Activity list.
A - According to the Asheville travel passage below, how much did a ticket into Biltmore Estate cost?
B - Write the next part of the Asheville travel passage below, starting after its final sentence.

Extract.
-----

Asheville is perhaps most well known as the home of Biltmore Estate, a 125,000-acre lavish compound built by industrialist George Vanderbilt in the style of a French chateau. We've been told that Biltmore is something to behold, but we chose not to behold it. We were there at the height of the tourist season, and a ticket to get in was $70. Since this trip was longer than our usual forays and we were trying to be frugal, Bryan and I decided $140 would be best spent elsewhere.
We tooled around Biltmore Village, drove through the surrounding Biltmore Forest as far as we could get without paying the entrance fee and visited the gift shop. A worker there told us we could spend $15 apiece after 5 p.m. for the privilege of spending more money at another shopping complex and pub on the Biltmore grounds. Again, we chose to pinch our pennies.
Before we left town, we stopped briefly at McCormick Field, home of the Asheville Tourists baseball team, and spent a few hundred of those pinched pennies on a T-shirt. Then we hopped onto the Blue Ridge Parkway and began the long and winding -- and spectacularly gorgeous -- climb up and out of Asheville.

-----

Listed entries.
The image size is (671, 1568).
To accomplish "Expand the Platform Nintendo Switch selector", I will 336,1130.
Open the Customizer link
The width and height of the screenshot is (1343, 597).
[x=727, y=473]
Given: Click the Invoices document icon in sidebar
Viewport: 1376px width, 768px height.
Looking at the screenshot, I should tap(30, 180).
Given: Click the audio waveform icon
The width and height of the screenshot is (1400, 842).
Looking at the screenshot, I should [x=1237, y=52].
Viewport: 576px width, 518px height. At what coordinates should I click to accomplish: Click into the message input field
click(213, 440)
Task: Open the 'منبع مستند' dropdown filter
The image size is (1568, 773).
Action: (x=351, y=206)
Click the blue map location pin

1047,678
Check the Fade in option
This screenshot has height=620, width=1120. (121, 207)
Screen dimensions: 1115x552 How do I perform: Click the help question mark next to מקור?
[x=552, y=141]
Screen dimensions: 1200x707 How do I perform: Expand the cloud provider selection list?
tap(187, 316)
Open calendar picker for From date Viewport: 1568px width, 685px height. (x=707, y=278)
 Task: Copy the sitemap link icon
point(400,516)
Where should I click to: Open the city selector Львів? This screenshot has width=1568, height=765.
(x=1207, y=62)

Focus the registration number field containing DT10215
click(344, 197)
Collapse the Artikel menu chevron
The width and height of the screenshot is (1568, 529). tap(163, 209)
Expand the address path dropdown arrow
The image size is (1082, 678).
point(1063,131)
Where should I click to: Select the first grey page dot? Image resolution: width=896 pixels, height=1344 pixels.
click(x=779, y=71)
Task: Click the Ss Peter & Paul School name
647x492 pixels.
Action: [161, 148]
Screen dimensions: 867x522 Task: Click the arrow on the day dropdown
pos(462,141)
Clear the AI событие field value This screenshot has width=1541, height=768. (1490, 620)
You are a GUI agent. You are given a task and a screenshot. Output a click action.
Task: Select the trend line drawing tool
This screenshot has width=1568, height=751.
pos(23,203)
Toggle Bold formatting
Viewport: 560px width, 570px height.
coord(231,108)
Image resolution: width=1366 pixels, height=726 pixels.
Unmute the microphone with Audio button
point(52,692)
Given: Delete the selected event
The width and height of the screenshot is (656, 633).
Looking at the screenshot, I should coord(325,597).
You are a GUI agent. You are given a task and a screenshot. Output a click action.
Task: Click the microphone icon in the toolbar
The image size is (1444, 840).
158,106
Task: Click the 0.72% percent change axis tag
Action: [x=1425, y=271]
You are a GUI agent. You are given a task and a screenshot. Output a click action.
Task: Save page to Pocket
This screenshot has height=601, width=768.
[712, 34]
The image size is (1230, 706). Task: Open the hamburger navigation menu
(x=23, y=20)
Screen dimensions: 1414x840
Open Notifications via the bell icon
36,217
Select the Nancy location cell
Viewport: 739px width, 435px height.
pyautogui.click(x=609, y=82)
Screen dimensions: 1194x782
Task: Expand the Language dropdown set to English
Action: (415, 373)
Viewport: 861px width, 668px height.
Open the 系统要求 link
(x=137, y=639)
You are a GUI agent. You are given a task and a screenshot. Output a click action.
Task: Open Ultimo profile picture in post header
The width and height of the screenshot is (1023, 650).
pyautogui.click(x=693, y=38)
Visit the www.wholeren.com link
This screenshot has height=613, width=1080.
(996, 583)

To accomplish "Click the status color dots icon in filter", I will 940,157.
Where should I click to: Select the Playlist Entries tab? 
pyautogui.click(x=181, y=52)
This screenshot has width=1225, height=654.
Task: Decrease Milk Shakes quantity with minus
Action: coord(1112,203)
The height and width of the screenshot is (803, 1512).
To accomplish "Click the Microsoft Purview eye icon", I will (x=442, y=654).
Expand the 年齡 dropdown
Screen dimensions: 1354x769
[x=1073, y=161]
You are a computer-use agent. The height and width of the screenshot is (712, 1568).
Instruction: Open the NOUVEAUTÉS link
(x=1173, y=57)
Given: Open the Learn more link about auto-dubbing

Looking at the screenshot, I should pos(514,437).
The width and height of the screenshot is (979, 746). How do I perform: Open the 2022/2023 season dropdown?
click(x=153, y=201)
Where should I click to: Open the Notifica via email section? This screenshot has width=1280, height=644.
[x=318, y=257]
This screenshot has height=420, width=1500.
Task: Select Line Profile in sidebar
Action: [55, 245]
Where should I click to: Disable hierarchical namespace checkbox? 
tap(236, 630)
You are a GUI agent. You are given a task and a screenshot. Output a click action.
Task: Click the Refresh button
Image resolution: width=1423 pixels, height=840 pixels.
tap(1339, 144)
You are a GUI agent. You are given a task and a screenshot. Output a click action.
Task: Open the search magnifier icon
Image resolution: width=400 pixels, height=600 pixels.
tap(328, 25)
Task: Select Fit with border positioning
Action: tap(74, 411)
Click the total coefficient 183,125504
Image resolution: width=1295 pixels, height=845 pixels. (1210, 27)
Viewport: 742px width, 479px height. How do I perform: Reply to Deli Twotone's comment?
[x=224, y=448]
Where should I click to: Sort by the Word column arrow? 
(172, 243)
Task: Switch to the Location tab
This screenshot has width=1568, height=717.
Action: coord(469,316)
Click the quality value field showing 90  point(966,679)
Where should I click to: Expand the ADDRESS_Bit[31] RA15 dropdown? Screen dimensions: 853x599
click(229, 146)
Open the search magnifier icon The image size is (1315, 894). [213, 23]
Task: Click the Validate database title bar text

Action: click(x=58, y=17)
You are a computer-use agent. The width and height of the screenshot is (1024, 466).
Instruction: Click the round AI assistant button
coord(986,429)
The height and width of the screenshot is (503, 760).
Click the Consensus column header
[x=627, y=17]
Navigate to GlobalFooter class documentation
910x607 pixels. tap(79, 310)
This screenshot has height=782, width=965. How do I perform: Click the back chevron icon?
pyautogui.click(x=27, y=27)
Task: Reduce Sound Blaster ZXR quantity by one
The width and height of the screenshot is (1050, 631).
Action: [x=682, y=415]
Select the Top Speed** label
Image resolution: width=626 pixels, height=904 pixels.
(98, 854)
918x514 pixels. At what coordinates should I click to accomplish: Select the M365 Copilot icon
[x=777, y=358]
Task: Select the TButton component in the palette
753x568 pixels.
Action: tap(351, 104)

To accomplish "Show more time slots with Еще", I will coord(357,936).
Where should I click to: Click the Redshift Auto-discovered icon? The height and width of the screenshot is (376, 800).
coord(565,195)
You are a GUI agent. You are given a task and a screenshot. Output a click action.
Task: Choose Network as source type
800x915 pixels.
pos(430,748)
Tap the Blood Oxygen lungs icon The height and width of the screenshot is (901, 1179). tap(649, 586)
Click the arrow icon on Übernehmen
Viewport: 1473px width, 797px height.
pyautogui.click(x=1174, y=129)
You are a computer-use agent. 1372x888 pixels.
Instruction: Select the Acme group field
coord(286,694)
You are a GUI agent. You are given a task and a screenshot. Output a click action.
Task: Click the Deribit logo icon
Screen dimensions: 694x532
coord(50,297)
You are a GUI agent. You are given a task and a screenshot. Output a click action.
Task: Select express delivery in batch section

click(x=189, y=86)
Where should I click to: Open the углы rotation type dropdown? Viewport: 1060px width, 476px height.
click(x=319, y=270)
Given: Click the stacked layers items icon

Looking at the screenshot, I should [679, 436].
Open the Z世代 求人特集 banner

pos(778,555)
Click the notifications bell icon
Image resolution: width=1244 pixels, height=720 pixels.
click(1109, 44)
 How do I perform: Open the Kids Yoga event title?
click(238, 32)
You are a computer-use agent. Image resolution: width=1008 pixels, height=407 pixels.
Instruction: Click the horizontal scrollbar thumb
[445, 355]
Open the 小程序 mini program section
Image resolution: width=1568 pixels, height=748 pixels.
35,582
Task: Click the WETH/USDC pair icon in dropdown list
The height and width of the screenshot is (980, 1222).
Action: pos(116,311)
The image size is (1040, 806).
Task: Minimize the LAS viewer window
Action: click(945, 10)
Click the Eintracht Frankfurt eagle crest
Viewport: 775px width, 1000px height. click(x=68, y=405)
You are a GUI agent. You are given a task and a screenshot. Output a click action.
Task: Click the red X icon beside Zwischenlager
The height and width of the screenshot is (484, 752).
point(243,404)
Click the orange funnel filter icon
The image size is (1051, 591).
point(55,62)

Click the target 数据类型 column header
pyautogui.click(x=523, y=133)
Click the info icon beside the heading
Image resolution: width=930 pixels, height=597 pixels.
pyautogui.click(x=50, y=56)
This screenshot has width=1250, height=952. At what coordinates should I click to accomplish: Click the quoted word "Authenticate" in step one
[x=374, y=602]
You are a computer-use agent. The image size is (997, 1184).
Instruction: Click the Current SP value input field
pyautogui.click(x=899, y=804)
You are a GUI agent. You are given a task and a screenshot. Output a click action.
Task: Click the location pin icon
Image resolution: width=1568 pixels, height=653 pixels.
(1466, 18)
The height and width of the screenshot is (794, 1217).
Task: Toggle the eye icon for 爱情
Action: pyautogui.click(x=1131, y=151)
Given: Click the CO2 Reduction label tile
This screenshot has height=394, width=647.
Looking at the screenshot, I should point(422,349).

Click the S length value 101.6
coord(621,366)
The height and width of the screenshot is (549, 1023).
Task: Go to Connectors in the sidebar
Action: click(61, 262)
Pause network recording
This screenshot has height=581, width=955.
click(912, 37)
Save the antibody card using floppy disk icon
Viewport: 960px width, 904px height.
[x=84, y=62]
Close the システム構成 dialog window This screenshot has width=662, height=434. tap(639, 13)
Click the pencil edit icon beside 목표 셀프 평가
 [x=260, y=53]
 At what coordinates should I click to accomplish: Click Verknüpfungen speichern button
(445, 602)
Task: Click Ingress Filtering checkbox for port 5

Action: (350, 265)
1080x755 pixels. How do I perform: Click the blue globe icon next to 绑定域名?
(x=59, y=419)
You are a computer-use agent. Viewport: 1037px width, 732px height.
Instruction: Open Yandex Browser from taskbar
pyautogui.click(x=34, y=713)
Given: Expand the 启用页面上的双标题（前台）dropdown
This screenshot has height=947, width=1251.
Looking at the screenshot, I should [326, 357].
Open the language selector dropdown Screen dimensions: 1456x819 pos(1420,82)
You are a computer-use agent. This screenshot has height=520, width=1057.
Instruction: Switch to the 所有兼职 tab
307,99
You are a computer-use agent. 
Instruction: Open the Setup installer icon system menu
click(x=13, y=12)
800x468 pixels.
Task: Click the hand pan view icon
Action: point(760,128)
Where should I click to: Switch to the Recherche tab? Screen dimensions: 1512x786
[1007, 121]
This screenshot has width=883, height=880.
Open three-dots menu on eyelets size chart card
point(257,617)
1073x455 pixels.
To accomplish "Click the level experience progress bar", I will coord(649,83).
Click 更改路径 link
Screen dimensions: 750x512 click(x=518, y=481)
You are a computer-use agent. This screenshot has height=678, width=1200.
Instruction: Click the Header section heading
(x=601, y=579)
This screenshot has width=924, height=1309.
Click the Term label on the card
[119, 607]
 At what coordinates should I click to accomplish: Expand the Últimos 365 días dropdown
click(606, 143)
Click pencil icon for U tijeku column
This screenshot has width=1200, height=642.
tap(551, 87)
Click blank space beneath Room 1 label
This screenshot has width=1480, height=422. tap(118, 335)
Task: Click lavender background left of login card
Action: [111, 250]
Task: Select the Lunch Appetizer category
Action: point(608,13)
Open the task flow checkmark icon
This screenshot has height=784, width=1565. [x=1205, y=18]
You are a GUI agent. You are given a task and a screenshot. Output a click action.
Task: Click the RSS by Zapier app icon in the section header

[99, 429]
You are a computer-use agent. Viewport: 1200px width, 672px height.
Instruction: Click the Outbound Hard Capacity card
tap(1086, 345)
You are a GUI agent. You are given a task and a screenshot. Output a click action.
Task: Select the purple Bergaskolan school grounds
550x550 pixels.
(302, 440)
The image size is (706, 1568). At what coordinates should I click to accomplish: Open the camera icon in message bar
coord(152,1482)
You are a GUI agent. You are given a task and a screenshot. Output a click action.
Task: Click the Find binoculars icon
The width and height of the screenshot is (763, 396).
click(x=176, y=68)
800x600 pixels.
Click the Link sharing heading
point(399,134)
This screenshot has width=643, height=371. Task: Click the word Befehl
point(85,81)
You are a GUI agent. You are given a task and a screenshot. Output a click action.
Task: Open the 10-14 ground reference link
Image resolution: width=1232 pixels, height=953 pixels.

-----

Written answers.
A - A ticket cost $70.

B -
The parkway was one of the highlights of the trip. The elevations certainly don't rival the Rocky Mountains, as the highest point we reached was 6,053 feet, but we found ourselves among the clouds through much of the trek. It was an ethereal experience, and we quickly learned how the Smoky Mountains came by their name, as the peaks were continually ringed by white wisps.
Stoplights and raindrops
While most of the trip was delightful, it wasn't without frustration. Somehow, the stoplight at every intersection we crossed seemed to be red, without fail, constantly impeding our travel progress.
But on the return trip, we could be a bit more leisurely. We ventured off the beaten highway to visit the Wild Turkey Distillery in Kentucky, where I loudly proclaimed that we were from the Turkey Capital of the World, Worthington, Minn. We'd missed the last tour by half an hour and didn't want to wait another hour and a half for the next one, but we had the fortune to talk with the master distiller, an older gentleman named Jimmy, who was holding court from a chair near the cash register. Jimmy told us how he had the good fortune to earn his post in 1967 and was waiting to relinquish it to his son, who only had 30 years on the job.
The Jeep encountered a few raindrops on its way east and along the Blue Ridge Parkway, but on our second time through Indiana we experienced the first of two deluges. We'd just pulled into the parking lot of a motel in Terre Haute when the skies opened up. It poured for the next hour, dumping 4½ inches. The cover that we put over the Jeep each night had to be bailed twice.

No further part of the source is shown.